Blog: Self-made mHealth trouble-shooter
By Nelson Rodrigues.
Innovation is more than just technology, it’s about being creative, resourceful and able to learn and adapt. During a recent field trip, I met with Belafonte Jaime who is a perfect example of this.
Belafonte Jaime works in Metuge District Health Department where he coordinates the activities of 19 community health workers. Since the upSCALE project started, Belafonte decided to learn about mobile applications management and troubleshooting mobile phones to ensure that as many children and families as possible in his district benefit from improved community-based healthcare.
When I visited Metuge district, the rainy season had started and road access beyond the capital city of Pemba was difficult. Muddy roads transform short distances into slow, lengthy routes that deny people access to adequate healthcare. The Ministry of Health is implementing the ‘Agentes Polivalentes Elementares’ strategy, which includes the deployment of approximately 3700 community health workers, or APEs as they are commonly known, throughout Mozambique.
Recently, UNICEF in partnership with Malaria Consortium has taken this support a step further through the implementation of upscale, an mHealth programme designed to improve the quality of care provided by the APEs (Community health workers). As part of the programme, the APEs are equipped with mobile devices with pre-installed software that supports the consultation workflow, improving the quality of the healthcare. In addition, the devices record patient history files and household information.
For a successful implementation of upSCALE, a change in practice is needed. When I first met Belafonte he was carrying two mobile phones with him.
“In our last monthly meeting two APEs informed me that their devices were not working properly,” Belafonte told me. “I decided to try to solve the situation. In one of the phones the application shortcut was missing, so I had to re-install it. As for the other phone, I think it’s a hardware problem because I can’t turn it on!”
He explained that with the introduction of the programme he saw an opportunity to improve his work as well as that of the APEs, by improving the quality of services and generating faster, more reliable statistics. But in order to do so, he needed to have as many devices as possible operational. Without ever receiving training or instructions to do so, Belafonte learnt how to manage the mobile devices, and how to troubleshoot them either by remote or direct support.
Belafonte also identified community health workers that seemed better at handling the mobile application and designated them as focal points to provide support to three other community health workers to create a peer support network.
He explained, “It’s extremely hard to reach the communities, especially in the rainy season. The best solution is to have a good first line of response in the community.
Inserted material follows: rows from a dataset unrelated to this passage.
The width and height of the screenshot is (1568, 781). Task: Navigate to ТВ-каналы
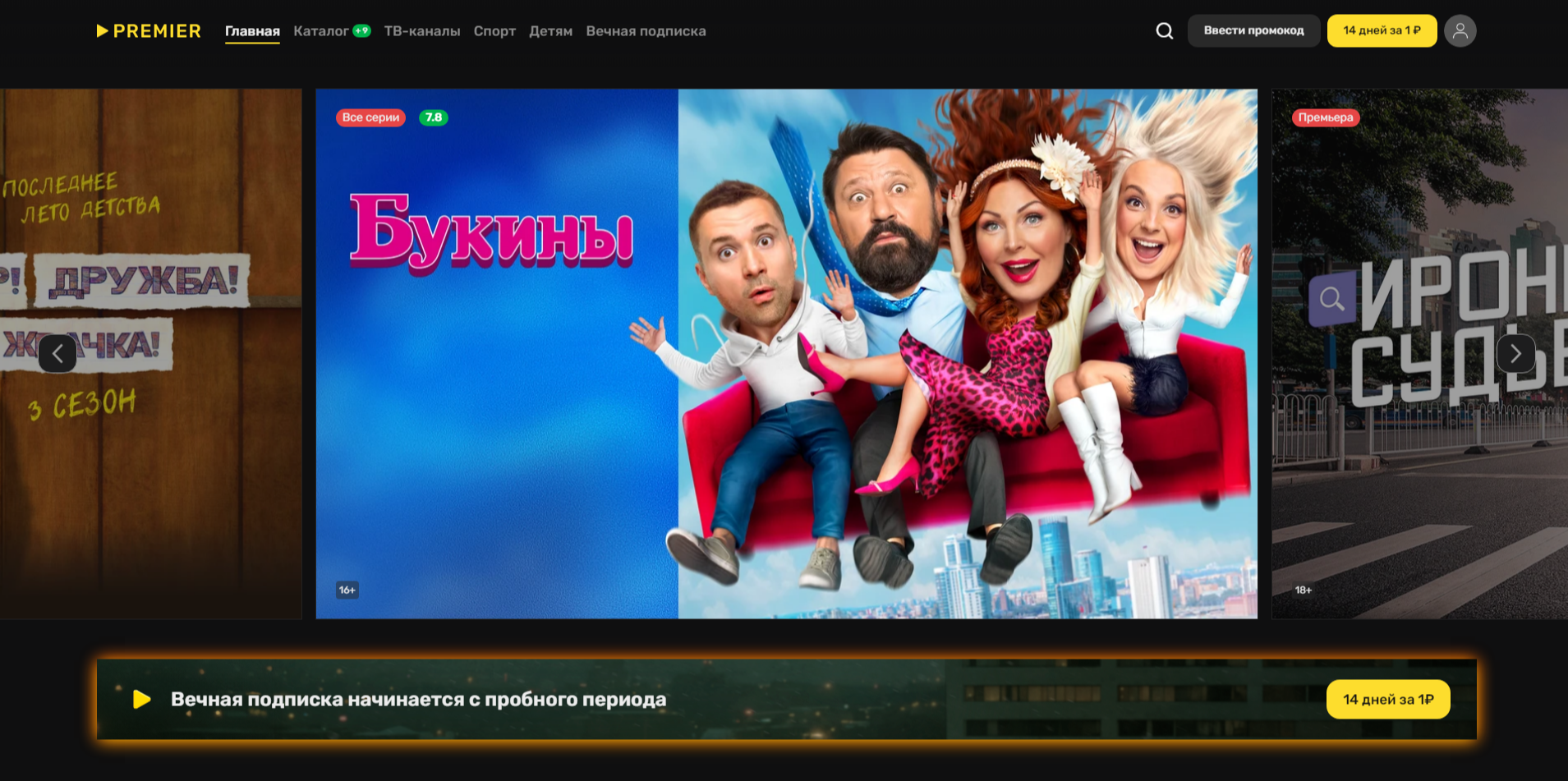pos(422,31)
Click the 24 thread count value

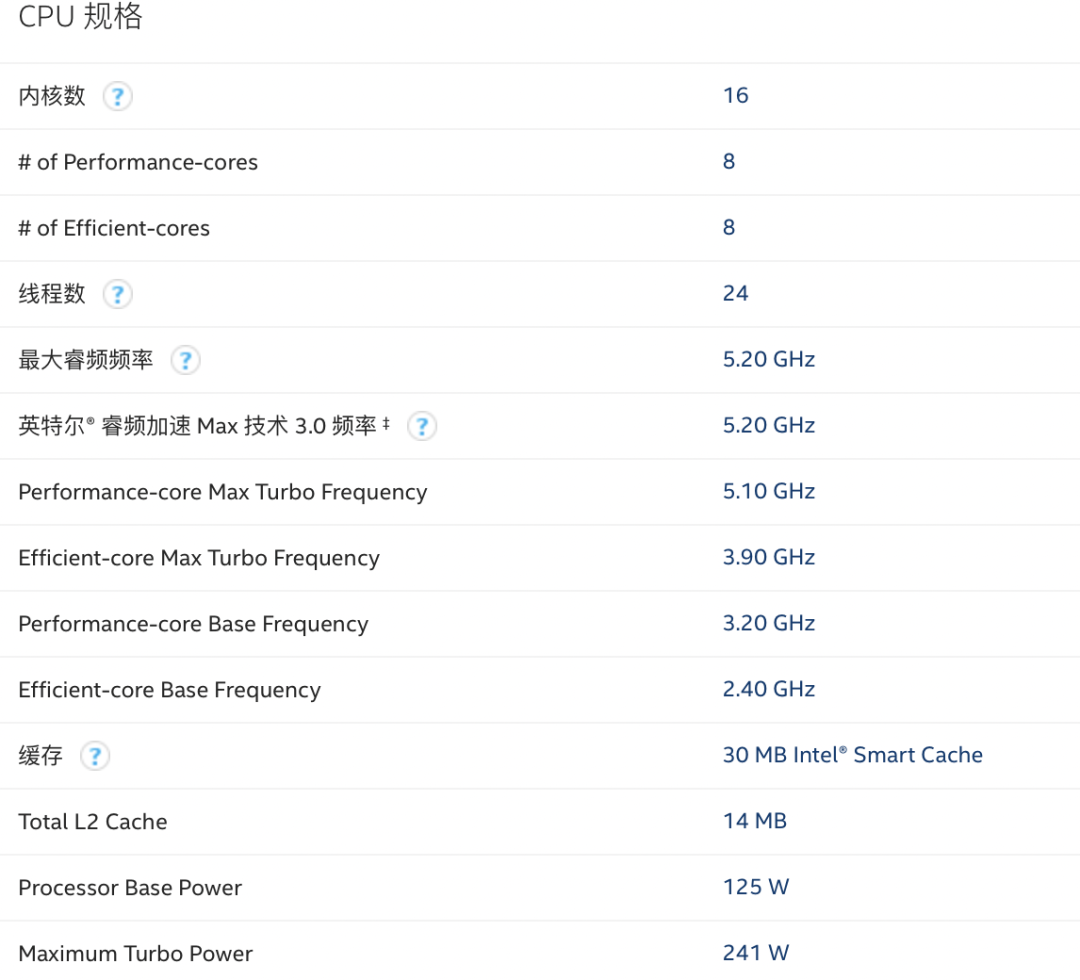(735, 293)
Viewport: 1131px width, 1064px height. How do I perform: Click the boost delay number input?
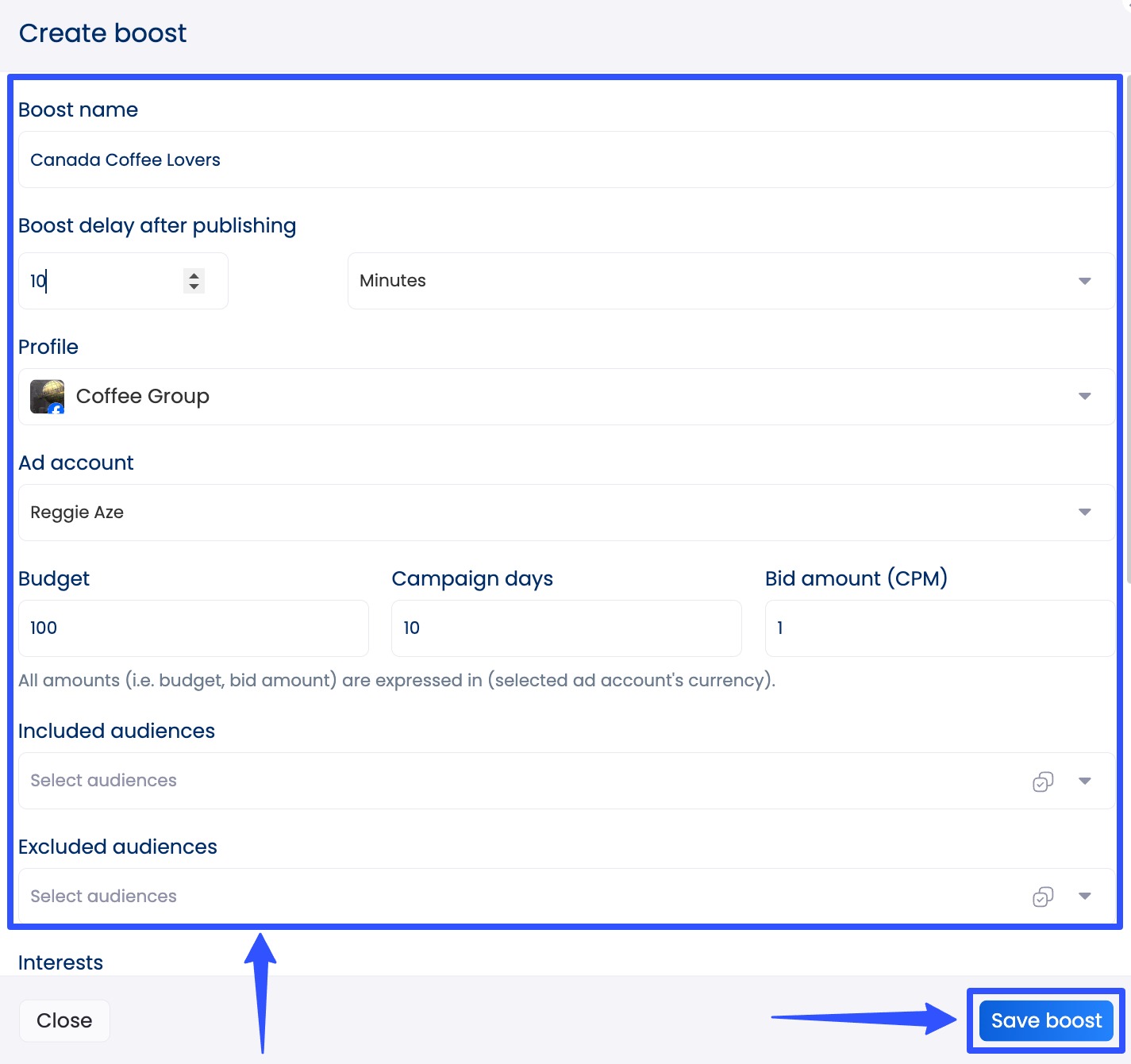(x=103, y=280)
These devices and applications help the community to be able to deliver such a response. For me, it generates data and statistics so I know what is happening in communities. Can you imagine how many silent cases there would be if I didn’t have the statistics?”
“It also has a positive impact in the consultation procedures as the APEs are reminded of which questions to ask and what exact prescriptions to provide to children. And while the increase in the quality of the procedure is the most important, in the future we might even get to have maps so I’ll be able to pinpoint exactly which households have specific issues!”